Genetius

The authors present a cryogenic volume electron microscopy (cryo‑vEM) workflow that enables nanometer‑scale, three‑dimensional imaging of intact plant protoplasts without chemical fixation or staining. Using sorghum stem protoplasts, the method combines optimized protoplast isolation, plunge‑freezing vitrification, automated cryo‑FIB‑SEM, and machine‑learning‑based 3D segmentation to resolve organelles and membrane contacts in their native hydrated state, allowing quantitative analysis of organelle volumes and surfaces.

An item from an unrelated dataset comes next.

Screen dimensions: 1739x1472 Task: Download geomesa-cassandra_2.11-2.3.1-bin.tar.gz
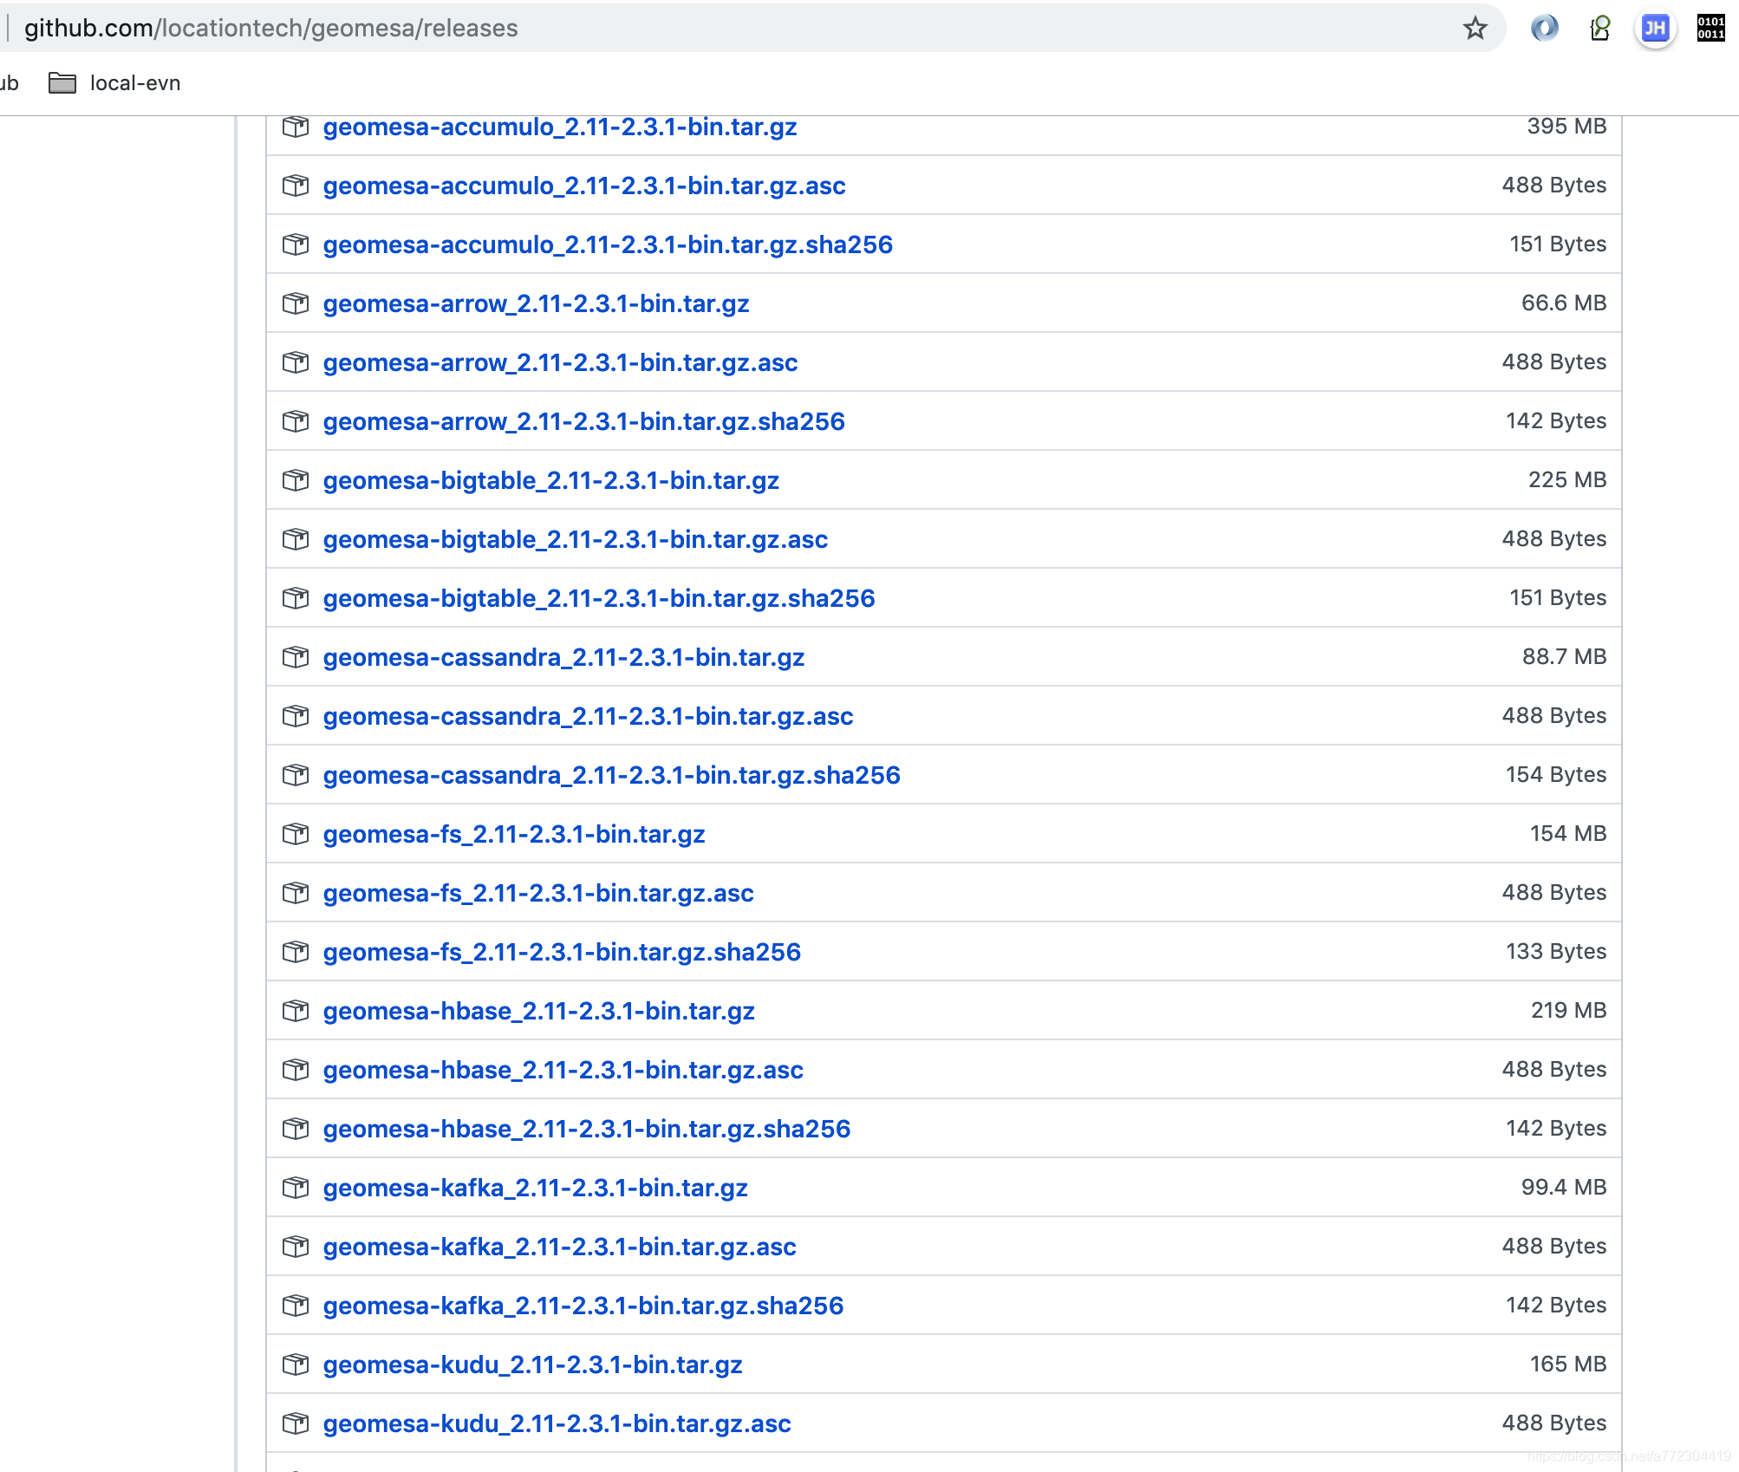click(x=563, y=657)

Using a large-scale sorghum mutant library, the study identified a cysteine substitution in the Zinc Sensor Motif (ZSM) of the sorghum bZIP19/23 homolog, which led to a three-fold increase in seed Zn concentration without adverse developmental effects. This demonstrates that targeted modification of the F‑bZIP ZSM can be an effective strategy for Zn biofortification in cereal crops.

The study employed high‑resolution micro‑CT and machine‑learning analysis to compare three‑dimensional leaf anatomy of wild‑type sorghum and a transgenic line expressing a synthetic Epidermal Patterning Factor (EPFsyn) that reduces stomatal density. Despite the lower stomatal density, overall leaf internal CO₂ conductance (gias) was unchanged because EPFsyn plants displayed larger sub‑stomatal crypts and altered mesophyll airspace, indicating a compensatory anatomical response. These results illuminate the coordination between surface stomatal patterning and internal mesophyll structure in a C4 species, informing water‑use efficiency engineering.

The study presents an optimized Agrobacterium-mediated transformation toolkit for Sorghum bicolor that achieves up to 95.7% editing efficiency using CRISPR/Cas9 targeting the SbPDS gene, and demonstrates comparable performance with a PAM‑broadened SpRY variant. This platform enables multiplex genome editing and is positioned for integration of advanced tools such as prime and base editors to accelerate sorghum breeding.

The study analyzed the population-genomic structure of 1,806 sorghum (Sorghum bicolor) landraces across Africa and Eurasia, revealing that spatial distance, human travel time, and linguistic affiliations together explain up to 27% of genetic variation. Regional patterns showed contrasting degrees of haplotype sharing, indicating differing evolutionary dynamics driven by geography, culture, and climate.

The study examined how two sorghum genotypes respond to increasing soil salinity, focusing on water status, sodium accumulation, and the role of leaf prickles and microhairs. Results indicated genotype‑specific mechanisms, including internal water redistribution at 200 mM NaCl and silicon–sodium exchange at 300 mM NaCl, with silicon accumulating in prickles but not in microhairs, potentially mediated by NIP aquaporins.

The study used single-nucleus RNA sequencing to profile transcriptional responses to drought in mature leaves of Sorghum bicolor, identifying major leaf cell types and their differential gene expression. Drought induced transcriptomic changes that outweighed cell-type differences, indicating a conserved stress response across mesophyll, bundle sheath, epidermal, vascular, and stomatal cells. This convergence enabled the identification of candidate regulators for drought-responsive genes, offering targets for improving water use efficiency in bioenergy crops.

The authors created a high‑throughput protoplast transformation and fluorescent‑protein tagging system for Sorghum bicolor and used it to map the subcellular locations of 234 enzymes across 184 pathways. Their data reveal both conserved and sorghum‑specific localization patterns, including a cytosolic chorismate biosynthesis enzyme and chloroplast puncta for several Calvin‑Benson cycle enzymes, providing the first extensive enzyme‑localization atlas for this C4 crop.

Using CRISPR‑Cas9 to delete CCD8 and LGS1 genes in sorghum, the authors show altered strigolactone‑related metabolites, reduced carbon assimilation, changes in root architecture, and delayed mycorrhizal colonization, with variable effects on Striga resistance suggesting trade‑offs and background‑dependent modifiers. The work highlights the broader physiological roles of strigolactones in sorghum growth and development.

The study employed UAV‐derived imagery and deep learning models (YOLO and Faster R-CNN) to detect sorghum panicles, achieving high precision (mAP@0.50 up to 0.98) and strong correlation with ground truth. Extracted phenotypic traits were then used in regression models (SVR, DTR, RFR) to predict sorghum yield, demonstrating improved prediction performance with YOLO‑based feature extraction.